*Text*:
For years, filmmaker Guillermo del Toro has been sharing with us his deepest, darkest fears and phobias, turning them into cinematic gems, like The Devil's Backbone, and Pan's Labyrinth. His latest celluloid therapy session, The Shape of Water, continues the formula, only this time the premise is based on the filmmaker's fantasies instead of his fears.

Del Toro's talent as a filmmaker has been evident right from the start, with his first movie Cronos, by which he proved that he could turn the stuff of nightmares (literally his) into cinematic gold.

The Shape of Water is his latest film, and it is virtually a love letter to a classic Universal monster movie, The Creature from the Black Lagoon. However, unlike the Creature, The Shape of Water takes the typical monster movie and turns it on its head. This time the monster gets the girl.

In Universal's classic 1954 film, The Creature from the Black Lagoon, a group of scientists travels to the Amazon looking for fossils of a prehistoric amphibious bipedal creature (a missing link between fish and man), only to discover that the creature is not extinct. When the scientists try to capture the creature alive, it develops a strange fascination for the only woman in the group.

It was this fascination that seemed to grab a young del Toro, whose fertile (and strange) mind took the tale to a whole new level, as he wondered what it would be like if the Creature and the female scientist hooked up—glad he didn't think of that while watching King Kong... Ouch.

Recorded data
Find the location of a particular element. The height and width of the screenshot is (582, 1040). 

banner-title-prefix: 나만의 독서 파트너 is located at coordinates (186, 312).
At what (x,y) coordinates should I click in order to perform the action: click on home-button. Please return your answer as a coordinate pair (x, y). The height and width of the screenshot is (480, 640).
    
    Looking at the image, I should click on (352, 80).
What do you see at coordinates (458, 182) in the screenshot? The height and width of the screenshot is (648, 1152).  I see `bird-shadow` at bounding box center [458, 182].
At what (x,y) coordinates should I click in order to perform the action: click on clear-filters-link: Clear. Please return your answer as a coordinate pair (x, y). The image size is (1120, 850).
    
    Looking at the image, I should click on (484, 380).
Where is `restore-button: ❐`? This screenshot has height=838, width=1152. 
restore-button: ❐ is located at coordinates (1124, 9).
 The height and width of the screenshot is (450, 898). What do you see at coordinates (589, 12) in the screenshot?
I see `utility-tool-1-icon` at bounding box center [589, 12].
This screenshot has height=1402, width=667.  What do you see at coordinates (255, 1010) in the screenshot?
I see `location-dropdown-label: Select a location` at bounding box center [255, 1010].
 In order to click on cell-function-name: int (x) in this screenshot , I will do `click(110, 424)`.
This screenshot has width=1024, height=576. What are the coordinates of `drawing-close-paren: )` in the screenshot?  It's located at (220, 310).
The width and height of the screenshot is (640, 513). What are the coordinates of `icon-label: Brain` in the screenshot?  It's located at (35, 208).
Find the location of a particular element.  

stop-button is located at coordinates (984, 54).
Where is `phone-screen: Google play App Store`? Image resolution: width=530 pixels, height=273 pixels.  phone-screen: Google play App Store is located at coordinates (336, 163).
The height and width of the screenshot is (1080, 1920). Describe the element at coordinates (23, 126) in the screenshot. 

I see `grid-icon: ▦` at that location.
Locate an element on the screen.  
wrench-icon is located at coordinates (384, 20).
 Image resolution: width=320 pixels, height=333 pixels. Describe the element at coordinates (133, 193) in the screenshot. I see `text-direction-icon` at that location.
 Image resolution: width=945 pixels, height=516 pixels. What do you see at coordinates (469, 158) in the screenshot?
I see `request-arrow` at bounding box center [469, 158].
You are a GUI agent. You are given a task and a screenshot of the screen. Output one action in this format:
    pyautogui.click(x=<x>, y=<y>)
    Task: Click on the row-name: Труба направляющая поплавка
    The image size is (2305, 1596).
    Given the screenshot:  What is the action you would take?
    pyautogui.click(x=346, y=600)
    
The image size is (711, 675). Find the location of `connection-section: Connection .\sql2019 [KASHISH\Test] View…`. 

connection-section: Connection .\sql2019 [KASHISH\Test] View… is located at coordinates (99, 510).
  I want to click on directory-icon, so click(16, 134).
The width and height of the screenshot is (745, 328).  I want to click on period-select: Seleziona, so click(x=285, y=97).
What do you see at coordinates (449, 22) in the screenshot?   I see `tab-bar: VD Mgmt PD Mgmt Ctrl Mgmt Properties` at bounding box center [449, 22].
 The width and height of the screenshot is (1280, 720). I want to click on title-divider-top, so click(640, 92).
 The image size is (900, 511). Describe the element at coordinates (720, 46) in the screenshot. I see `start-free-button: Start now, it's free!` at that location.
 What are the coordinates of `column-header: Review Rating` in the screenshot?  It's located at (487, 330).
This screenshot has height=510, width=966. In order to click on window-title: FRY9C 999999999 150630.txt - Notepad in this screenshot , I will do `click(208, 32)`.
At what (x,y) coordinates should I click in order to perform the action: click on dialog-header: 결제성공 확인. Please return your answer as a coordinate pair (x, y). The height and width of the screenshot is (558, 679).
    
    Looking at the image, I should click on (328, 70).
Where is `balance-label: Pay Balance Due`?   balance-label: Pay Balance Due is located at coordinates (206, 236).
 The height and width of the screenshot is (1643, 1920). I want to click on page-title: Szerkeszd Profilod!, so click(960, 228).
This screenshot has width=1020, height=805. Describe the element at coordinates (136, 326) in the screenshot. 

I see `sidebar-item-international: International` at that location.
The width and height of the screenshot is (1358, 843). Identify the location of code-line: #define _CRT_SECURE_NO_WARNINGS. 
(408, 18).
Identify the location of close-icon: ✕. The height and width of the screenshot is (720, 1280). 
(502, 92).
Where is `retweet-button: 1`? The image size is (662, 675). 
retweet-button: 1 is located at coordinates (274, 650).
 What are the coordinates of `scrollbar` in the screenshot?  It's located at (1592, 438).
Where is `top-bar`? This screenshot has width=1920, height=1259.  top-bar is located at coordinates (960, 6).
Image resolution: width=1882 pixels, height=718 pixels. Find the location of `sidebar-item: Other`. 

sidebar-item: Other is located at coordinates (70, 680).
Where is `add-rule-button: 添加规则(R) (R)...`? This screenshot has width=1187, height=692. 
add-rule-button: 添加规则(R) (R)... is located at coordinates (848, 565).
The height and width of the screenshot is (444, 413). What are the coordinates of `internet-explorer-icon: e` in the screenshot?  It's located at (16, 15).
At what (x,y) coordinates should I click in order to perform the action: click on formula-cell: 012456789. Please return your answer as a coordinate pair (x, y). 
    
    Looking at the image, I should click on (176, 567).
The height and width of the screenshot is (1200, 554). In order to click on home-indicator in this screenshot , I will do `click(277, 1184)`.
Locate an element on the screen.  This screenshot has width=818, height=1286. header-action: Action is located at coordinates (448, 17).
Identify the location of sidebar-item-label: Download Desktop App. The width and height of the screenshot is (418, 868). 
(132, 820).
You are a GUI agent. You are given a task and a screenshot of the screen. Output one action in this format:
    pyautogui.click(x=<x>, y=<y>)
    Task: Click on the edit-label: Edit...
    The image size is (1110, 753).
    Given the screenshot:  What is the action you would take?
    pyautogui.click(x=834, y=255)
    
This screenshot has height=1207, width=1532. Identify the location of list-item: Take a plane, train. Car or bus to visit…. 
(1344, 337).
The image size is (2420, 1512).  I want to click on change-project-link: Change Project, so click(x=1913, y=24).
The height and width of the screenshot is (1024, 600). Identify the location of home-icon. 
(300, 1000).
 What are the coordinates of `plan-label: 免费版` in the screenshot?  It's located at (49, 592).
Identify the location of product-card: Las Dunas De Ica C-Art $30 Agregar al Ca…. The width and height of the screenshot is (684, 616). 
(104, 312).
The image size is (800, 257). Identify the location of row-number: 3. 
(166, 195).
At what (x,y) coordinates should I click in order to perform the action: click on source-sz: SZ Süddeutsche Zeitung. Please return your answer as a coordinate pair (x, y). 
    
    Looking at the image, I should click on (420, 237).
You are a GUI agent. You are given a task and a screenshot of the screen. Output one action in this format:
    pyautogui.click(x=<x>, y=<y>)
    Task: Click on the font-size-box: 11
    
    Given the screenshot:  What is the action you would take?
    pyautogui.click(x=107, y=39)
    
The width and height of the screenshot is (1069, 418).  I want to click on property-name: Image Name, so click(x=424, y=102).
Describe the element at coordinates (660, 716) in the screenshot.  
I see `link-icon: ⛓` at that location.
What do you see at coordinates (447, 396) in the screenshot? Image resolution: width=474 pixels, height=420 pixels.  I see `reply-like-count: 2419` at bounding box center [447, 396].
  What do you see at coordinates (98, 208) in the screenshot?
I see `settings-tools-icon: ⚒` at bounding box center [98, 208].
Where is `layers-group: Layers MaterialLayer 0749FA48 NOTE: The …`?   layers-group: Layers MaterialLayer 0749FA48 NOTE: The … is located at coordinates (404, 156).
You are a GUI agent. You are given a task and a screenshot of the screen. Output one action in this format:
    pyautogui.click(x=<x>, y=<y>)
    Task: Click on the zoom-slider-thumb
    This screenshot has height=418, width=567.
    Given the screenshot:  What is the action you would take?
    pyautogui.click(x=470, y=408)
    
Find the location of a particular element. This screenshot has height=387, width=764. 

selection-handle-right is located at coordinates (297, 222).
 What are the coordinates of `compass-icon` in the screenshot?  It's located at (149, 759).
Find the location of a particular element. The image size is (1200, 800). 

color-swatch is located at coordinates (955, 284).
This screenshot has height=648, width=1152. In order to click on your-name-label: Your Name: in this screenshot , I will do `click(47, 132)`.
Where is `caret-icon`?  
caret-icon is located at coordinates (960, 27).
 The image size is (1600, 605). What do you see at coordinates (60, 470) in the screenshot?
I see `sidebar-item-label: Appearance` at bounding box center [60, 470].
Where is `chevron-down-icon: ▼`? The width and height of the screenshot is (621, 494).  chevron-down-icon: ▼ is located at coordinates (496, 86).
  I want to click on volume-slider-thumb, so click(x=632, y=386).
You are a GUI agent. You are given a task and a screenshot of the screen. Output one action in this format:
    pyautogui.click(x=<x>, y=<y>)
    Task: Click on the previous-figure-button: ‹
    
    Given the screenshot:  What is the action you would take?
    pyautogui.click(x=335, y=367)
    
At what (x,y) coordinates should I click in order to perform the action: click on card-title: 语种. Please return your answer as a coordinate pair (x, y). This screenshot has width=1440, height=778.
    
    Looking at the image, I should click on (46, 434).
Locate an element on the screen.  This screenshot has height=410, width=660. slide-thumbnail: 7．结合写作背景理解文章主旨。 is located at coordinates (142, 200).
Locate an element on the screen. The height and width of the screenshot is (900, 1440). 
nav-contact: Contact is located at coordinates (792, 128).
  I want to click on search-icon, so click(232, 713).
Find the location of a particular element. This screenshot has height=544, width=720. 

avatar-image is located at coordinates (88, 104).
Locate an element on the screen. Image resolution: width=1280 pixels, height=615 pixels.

*Exercises to complete*:
1. Answer these questions from the text on The Shape of Water:
(a) What was Guillermo del Toro's first movie?
(b) In what year was Universal's The Creature from the Black Lagoon released?
(c) To what region do the scientists in that film travel in search of fossils?
2. Write out a passage from the text on The Shape of Water word for word, beginning at the words "Del Toro's talent" and stopping after "into cinematic gold.".

*Answers for the tasks*:
1.
(a) Cronos
(b) 1954
(c) The Amazon

2.
Del Toro's talent as a filmmaker has been evident right from the start, with his first movie Cronos, by which he proved that he could turn the stuff of nightmares (literally his) into cinematic gold.